**Problem**
Scan the entries below for the string "computer" and copy every line where it turns up.

[[ Exercise material, beginning ]]

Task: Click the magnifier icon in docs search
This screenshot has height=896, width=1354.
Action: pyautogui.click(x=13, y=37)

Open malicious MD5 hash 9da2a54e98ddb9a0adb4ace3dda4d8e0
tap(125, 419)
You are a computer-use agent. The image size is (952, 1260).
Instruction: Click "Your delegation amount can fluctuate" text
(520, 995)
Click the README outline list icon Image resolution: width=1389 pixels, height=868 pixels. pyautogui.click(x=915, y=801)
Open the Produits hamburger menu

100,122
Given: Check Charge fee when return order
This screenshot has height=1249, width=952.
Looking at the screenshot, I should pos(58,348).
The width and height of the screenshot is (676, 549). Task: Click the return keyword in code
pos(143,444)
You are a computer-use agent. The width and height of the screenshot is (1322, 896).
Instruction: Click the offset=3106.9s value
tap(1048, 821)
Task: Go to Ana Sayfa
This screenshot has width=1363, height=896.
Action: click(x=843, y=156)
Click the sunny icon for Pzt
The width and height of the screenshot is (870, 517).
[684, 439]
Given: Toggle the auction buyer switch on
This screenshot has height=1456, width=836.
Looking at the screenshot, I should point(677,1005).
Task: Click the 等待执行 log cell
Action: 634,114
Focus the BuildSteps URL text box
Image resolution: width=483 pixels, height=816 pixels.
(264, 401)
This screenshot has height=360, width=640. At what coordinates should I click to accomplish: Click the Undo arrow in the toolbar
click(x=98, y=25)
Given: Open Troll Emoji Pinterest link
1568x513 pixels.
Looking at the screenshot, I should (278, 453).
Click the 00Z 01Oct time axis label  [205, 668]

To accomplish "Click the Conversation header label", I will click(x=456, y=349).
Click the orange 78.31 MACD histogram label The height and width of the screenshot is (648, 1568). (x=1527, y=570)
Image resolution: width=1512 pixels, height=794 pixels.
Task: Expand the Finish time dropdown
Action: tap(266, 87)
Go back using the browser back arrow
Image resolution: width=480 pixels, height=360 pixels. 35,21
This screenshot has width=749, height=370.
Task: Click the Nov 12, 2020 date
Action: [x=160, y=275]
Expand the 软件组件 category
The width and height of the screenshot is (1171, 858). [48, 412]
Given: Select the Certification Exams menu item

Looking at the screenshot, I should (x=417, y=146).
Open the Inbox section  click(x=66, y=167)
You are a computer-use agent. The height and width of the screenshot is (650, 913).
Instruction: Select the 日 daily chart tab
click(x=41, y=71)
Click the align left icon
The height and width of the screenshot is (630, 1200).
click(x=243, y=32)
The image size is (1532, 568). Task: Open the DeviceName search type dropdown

[[ Exercise material, end ]]

**Exercise response**
You are a computer-use agent. The image size is (952, 1260).
You are a computer-use agent. The width and height of the screenshot is (1322, 896).
You are a computer-use agent. The height and width of the screenshot is (650, 913).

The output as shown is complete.